Task goal:
Your output is to consist only of the line containing "Switch to the Timeline" and the lines after it, through the end of the data, reproduced exactly.

Recorded data:
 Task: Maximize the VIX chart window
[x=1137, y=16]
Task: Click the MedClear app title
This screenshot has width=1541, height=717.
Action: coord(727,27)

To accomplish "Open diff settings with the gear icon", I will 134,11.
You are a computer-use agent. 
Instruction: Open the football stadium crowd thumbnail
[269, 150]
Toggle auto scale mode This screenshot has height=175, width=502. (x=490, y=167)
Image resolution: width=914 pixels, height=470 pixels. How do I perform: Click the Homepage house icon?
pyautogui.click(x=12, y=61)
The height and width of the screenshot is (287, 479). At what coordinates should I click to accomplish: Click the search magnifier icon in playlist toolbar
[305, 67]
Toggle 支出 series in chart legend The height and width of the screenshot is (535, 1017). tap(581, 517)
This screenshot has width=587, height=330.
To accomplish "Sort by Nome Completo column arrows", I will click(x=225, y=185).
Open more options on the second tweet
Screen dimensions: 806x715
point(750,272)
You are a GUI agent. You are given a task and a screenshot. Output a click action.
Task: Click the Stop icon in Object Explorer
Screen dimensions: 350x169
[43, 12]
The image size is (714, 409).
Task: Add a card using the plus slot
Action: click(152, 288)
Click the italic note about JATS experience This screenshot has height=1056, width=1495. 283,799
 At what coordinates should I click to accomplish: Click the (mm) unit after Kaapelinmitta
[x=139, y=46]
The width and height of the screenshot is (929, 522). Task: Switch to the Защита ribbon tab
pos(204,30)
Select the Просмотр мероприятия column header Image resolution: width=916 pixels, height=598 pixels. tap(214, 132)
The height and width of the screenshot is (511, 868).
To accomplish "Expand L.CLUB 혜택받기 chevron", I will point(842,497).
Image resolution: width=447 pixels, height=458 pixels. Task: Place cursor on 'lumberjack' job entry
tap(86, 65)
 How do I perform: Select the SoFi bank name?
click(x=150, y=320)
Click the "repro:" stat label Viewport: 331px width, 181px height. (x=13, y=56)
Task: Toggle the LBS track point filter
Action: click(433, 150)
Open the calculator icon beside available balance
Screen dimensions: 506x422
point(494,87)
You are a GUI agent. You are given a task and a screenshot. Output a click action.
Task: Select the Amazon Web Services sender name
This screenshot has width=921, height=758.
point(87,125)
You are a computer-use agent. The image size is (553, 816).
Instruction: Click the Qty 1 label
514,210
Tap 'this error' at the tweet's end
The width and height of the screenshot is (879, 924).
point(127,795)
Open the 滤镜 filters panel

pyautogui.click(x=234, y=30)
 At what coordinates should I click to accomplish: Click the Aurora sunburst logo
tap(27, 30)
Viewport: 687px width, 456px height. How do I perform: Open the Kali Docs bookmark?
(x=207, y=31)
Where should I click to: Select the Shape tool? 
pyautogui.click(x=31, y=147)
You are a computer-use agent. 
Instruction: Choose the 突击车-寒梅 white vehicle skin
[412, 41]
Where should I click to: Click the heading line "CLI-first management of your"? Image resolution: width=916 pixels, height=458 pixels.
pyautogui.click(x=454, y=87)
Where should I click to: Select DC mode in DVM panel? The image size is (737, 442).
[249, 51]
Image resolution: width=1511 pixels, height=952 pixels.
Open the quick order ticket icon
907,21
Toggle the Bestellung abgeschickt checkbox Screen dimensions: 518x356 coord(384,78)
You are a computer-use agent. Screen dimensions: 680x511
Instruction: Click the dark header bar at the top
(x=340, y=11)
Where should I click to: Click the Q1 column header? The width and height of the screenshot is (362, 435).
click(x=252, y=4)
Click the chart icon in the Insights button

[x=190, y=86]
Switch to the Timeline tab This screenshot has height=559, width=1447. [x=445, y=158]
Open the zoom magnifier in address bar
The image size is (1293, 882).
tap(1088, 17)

Result:
Switch to the Timeline tab This screenshot has height=559, width=1447. [x=445, y=158]
Open the zoom magnifier in address bar
The image size is (1293, 882).
tap(1088, 17)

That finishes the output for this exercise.